[Python-Dev] type categories
David Abrahams
David Abrahams" <dave@boost-consulting.com
Thu, 15 Aug 2002 22:09:59 -0400
From: "Greg Ewing" <greg@cosc.canterbury.ac.nz>
> David Abrahams <dave@boost-consulting.com>:
>
> > I think it's unnatural to try to tie MULTImethod implementations to a
> > single class.
>
> I'm not sure what you mean by that. What I was talking about wouldn't
> be tied to a single class. Any given method implementation would have
> to reside in some class,
"reside in" is approximately equivalent to what I meant by "tied to". I
think it's unnatural to force users to associate a function designed to be
considered symmetrically over a combination of types (and "type
categories", I hope) with a single one of those types.
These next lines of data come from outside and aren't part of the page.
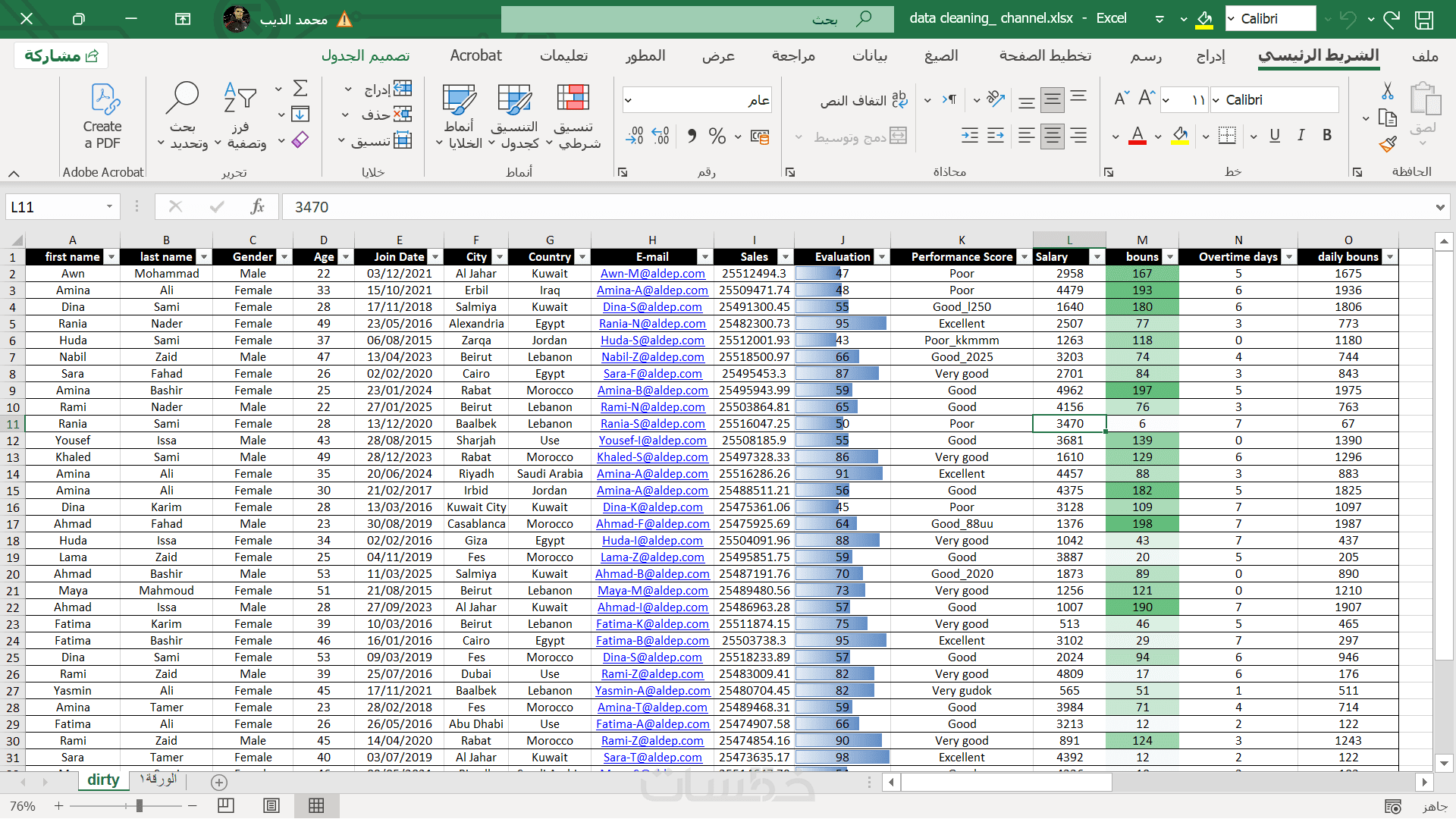Screen dimensions: 1456x819
Task: Open the Find & Select magnifier
Action: coord(182,99)
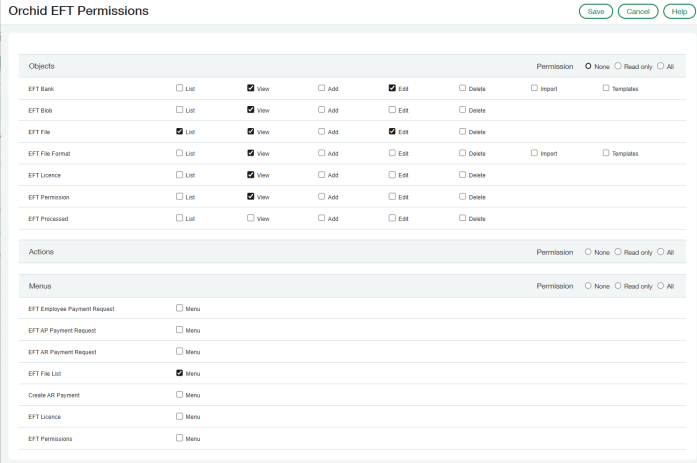Check Add checkbox for EFT Permission
The height and width of the screenshot is (463, 697).
click(x=321, y=196)
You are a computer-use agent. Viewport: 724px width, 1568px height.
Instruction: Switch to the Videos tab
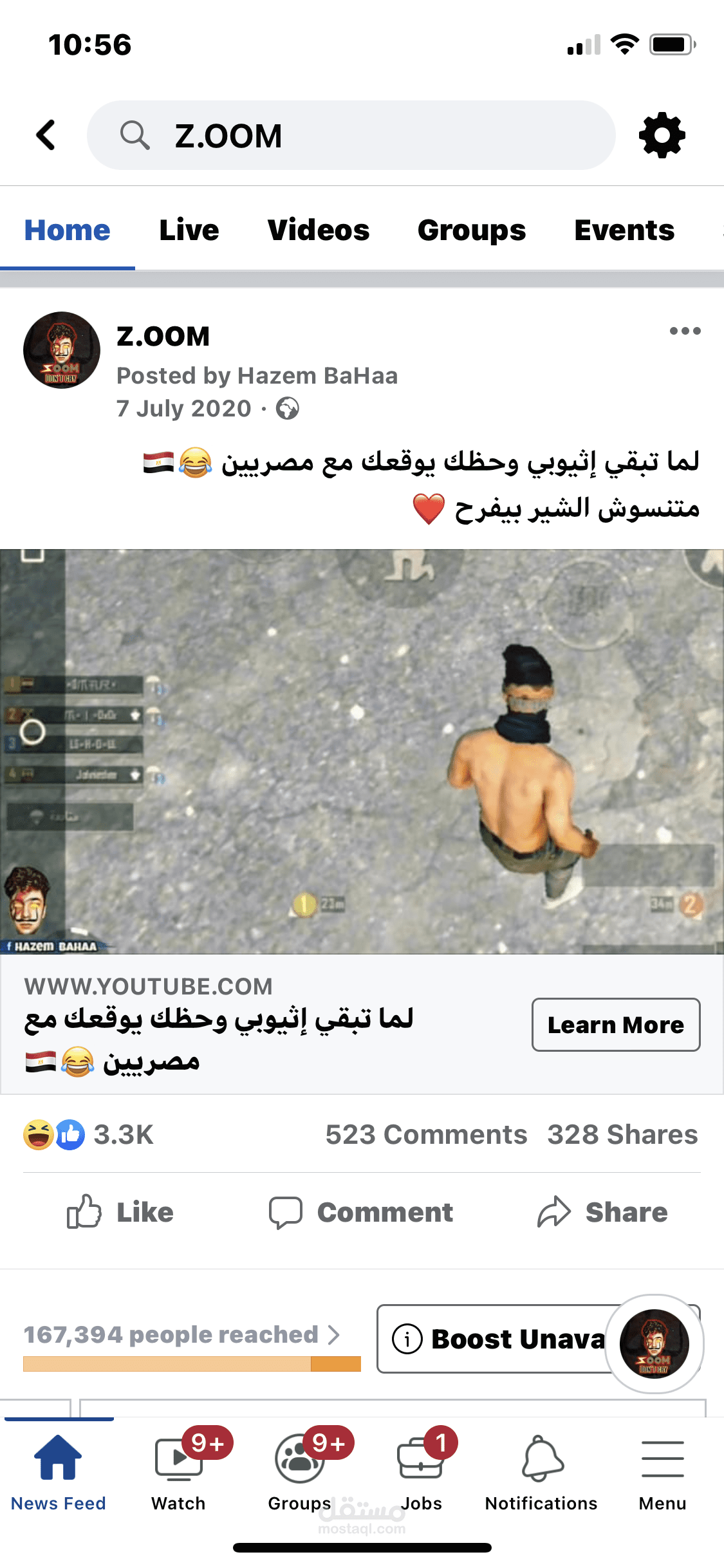pos(319,230)
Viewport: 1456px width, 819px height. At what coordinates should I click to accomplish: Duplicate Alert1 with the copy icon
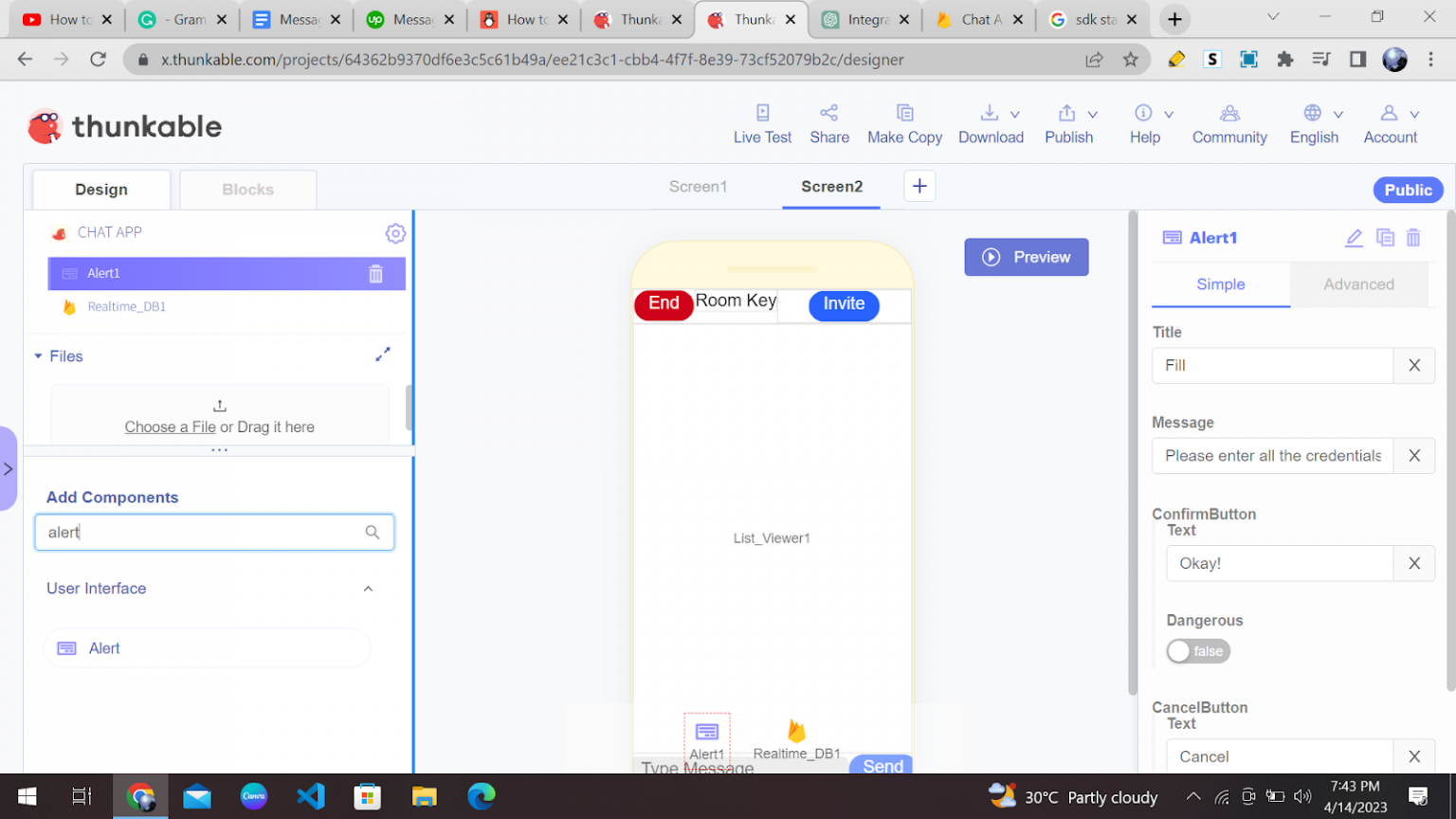tap(1385, 238)
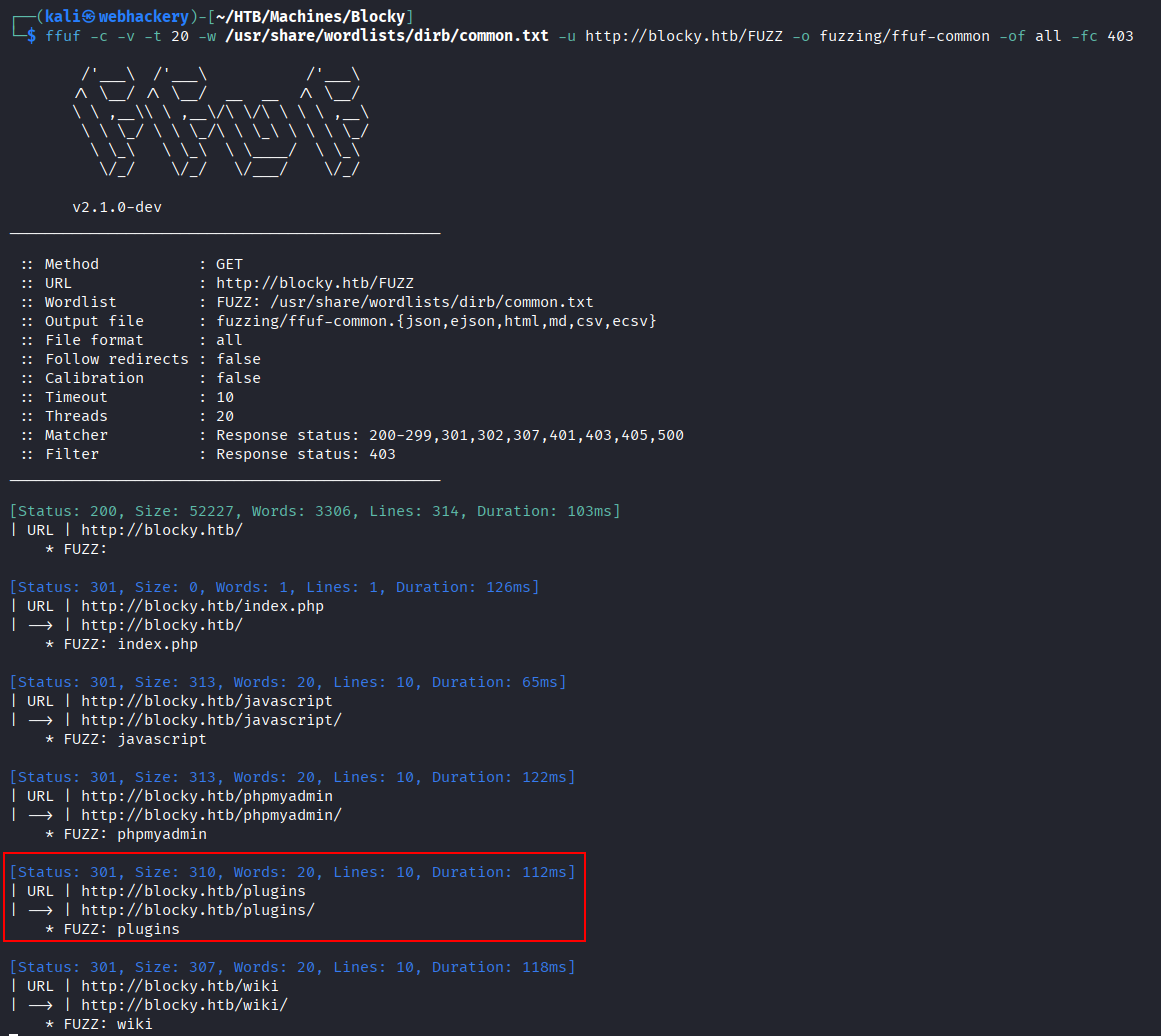Click the Matcher response status setting line
This screenshot has width=1161, height=1036.
click(x=449, y=435)
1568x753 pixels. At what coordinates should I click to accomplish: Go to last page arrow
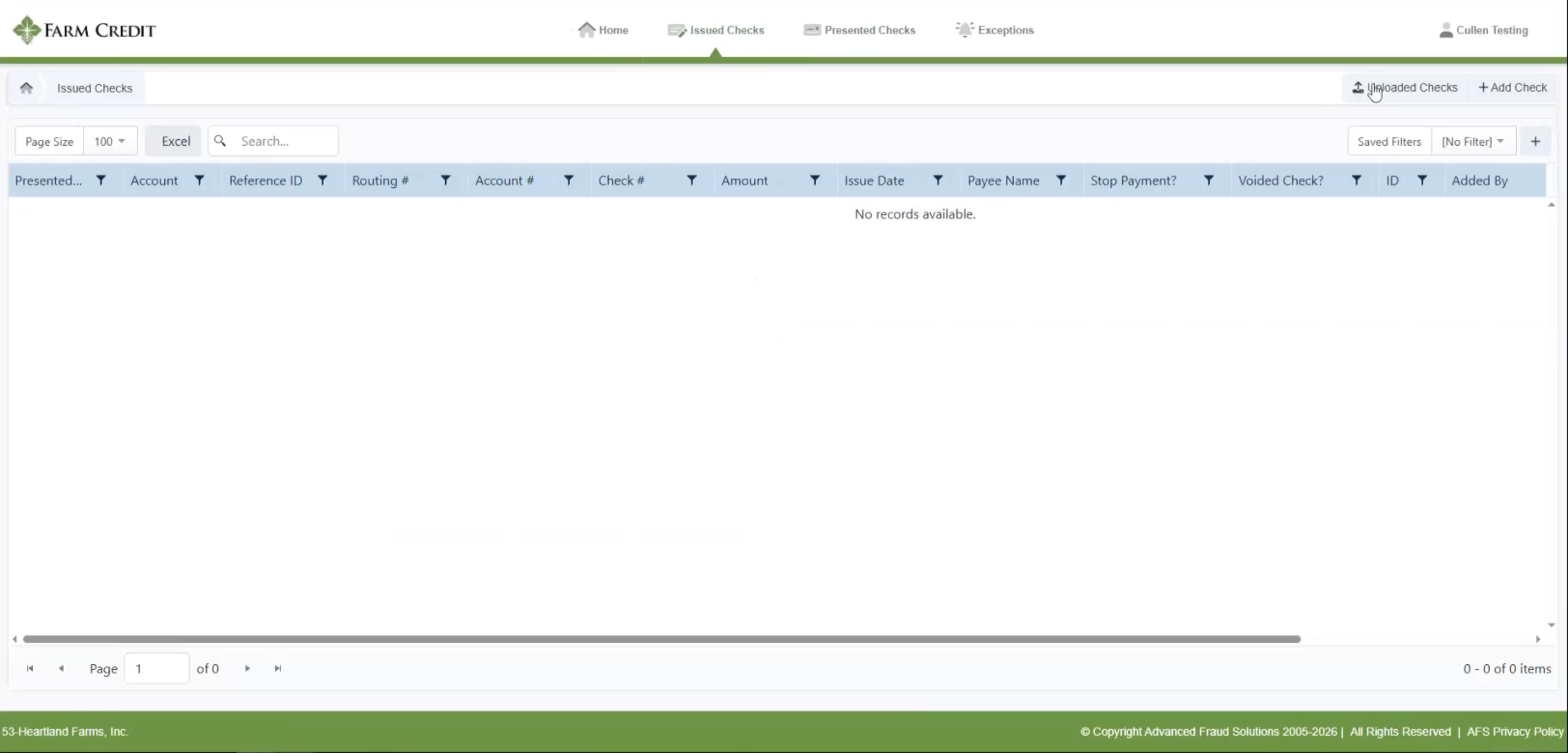click(x=278, y=669)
That approach also prevents another important use-case:
I want to use type X with generic function F, and can write a plausible
implementation of some multimethod call used by F for X, but the author of
X didn't supply it
> > When you try to generalize that arrangement to two arguments, you
> > end up with something like the __add__/__radd__ system, and
> > generalizing it to three arguments is next to impossible.
>
> But it's exactly the same problem as implementing a generic function
> dispatch mechanism. If you can solve one, you can solve the other.
>
> I'm talking about replacing
>
> f(a, b, c)
>
> where f is a generic function, with
>
> (a, b, c).f
>
> (not necessarily that syntax, but that's more or less what it would
> mean.) The dispatch mechanism -- whatever it is -- is the same,
> but the generic function entity itself doesn't exist.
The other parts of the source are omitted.